This ca. 1955 photograph shows ...

Black and white image of a glass blower making chemical laboratory glassware

This ca. 1955 photograph shows a glass blower at DuPont's Experimental Station located near Wilmington, Delaware. The special apparatus required by researchers at the Experimental Station necessitated that the facility include a glass blower's shop, capable of making the unique and specialized complex equipment requested by laboratory staff.

This photograph was taken by William Maurice Rittase (1894-1968), a commercial photographer based in Philadelphia. Prior to World War I, Rittase worked as an engineer. During the war, he served as a Captain of the Artillery. At some point after his return from the war, he changed the course of his career and became a photographer.
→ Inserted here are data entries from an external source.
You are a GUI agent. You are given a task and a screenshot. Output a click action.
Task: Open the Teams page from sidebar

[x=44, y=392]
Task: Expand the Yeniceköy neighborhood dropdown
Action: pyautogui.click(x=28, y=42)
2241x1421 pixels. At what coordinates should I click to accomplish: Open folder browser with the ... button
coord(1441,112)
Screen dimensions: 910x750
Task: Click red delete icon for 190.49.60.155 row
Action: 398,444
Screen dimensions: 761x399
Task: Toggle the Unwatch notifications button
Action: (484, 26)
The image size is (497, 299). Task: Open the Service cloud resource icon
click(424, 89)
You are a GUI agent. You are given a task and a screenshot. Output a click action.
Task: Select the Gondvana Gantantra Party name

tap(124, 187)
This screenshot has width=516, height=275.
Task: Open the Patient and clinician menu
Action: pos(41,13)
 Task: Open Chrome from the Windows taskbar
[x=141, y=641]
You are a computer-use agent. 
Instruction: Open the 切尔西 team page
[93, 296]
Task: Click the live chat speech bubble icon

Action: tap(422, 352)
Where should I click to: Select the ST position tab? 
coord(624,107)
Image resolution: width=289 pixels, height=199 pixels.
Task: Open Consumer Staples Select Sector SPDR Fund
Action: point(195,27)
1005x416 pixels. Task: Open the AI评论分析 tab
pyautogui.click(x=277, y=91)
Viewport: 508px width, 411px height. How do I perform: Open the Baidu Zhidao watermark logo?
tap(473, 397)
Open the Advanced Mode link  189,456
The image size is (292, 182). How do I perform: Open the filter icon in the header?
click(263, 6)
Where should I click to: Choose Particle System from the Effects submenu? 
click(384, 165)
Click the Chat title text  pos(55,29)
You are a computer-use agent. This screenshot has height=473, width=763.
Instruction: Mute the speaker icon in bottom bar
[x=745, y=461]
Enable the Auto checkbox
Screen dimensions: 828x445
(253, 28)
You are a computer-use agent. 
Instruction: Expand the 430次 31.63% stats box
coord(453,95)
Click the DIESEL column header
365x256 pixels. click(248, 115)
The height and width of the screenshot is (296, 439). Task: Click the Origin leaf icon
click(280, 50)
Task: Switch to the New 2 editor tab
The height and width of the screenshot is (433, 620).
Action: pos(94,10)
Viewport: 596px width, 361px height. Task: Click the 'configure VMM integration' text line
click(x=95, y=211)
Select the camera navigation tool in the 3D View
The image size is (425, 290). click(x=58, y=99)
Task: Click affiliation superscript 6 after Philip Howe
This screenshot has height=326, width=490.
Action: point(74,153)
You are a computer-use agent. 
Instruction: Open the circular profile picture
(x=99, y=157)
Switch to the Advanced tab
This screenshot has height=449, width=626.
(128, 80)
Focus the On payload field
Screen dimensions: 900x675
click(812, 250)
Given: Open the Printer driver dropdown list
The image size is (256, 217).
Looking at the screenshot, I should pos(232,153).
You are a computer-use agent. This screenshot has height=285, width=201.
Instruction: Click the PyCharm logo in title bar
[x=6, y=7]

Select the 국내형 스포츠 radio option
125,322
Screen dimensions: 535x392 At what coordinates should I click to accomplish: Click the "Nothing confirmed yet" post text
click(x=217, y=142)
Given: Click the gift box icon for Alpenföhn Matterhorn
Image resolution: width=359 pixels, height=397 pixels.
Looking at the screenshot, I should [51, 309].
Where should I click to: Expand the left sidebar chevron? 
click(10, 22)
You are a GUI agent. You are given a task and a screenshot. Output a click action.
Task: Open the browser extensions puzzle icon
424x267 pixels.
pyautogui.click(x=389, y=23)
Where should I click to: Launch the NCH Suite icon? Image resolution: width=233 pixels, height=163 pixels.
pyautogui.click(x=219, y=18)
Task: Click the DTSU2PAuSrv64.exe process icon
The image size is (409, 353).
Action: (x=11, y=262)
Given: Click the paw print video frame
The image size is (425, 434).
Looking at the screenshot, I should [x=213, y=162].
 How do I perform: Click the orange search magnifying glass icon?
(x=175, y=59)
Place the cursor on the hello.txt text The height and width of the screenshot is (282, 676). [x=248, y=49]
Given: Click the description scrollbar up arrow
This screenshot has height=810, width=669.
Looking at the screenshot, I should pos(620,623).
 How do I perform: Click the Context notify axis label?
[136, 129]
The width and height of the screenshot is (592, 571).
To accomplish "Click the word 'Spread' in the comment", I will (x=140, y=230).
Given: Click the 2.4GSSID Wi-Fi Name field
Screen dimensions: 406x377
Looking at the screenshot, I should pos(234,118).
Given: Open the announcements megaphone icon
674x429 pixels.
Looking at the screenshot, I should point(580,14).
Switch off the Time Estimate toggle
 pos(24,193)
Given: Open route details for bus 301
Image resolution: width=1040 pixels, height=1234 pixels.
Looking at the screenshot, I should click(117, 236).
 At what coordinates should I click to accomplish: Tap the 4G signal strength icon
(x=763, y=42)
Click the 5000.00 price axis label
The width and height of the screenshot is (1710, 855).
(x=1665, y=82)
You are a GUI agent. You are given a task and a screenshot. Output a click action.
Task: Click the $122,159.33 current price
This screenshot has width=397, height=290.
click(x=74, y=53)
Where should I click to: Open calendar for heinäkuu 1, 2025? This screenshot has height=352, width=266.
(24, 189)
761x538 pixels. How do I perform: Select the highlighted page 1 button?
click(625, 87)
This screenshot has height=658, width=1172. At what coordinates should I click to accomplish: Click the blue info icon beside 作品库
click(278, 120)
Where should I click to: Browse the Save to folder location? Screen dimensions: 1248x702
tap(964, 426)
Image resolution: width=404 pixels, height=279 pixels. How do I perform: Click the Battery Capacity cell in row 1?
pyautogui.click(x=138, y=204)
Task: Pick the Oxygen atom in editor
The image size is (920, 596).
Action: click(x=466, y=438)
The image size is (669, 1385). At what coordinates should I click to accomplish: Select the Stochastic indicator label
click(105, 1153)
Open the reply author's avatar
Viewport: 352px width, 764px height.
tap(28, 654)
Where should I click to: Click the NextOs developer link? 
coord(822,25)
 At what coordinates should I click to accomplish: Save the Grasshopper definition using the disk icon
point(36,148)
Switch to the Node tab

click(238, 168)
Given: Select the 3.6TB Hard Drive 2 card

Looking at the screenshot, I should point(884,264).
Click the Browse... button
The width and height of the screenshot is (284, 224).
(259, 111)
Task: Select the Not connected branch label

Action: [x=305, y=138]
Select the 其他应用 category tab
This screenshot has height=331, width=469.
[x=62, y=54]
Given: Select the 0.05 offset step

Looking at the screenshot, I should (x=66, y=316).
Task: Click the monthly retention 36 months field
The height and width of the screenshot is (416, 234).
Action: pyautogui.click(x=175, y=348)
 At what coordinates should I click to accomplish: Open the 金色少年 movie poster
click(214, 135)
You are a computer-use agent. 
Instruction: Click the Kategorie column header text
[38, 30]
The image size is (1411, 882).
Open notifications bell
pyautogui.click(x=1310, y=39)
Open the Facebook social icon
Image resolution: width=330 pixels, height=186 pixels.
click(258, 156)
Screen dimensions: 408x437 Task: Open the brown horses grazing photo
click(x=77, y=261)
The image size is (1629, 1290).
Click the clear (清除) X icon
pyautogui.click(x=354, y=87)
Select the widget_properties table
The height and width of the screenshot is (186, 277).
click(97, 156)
By 1926, he was showing his work in photographic competitions in Maryland. During the 1930s, he worked at Fortune Magazine alongside the more famous Margaret Bourke-White, also known for photographic depictions of industry and industrial processes. Within our own collections at Hagley, his work can be seen documenting the activities of companies like DuPont, Budd Company, and Sperry-Rand.

This work by Rittase is part of Hagley Library's DuPont Company Product Information Collection (Accession 1972.371). In 1952, the DuPont Company organized a Product Information section within the Public Relations Department. Its main purpose was to create news releases accompanied by photographs that would be run editorially by trade journals and newspapers to create inexpensive publicity and indirect advertising.

To be used, the news releases had to include interesting information about a DuPont product, its development, manufacture, or applications. They could not be direct commercial promotions of a product itself as that would be the work of the Advertising Department. Product Information photographs and their news releases told the reader what DuPont did, why it was important, and sometimes, how it was done. 

This collection has not been digitized in its entirety, but a selection of materials from it, mostly photographs taken from the 1930s through the 1950s, are available to view in our Digital Archive. Click here to take a look!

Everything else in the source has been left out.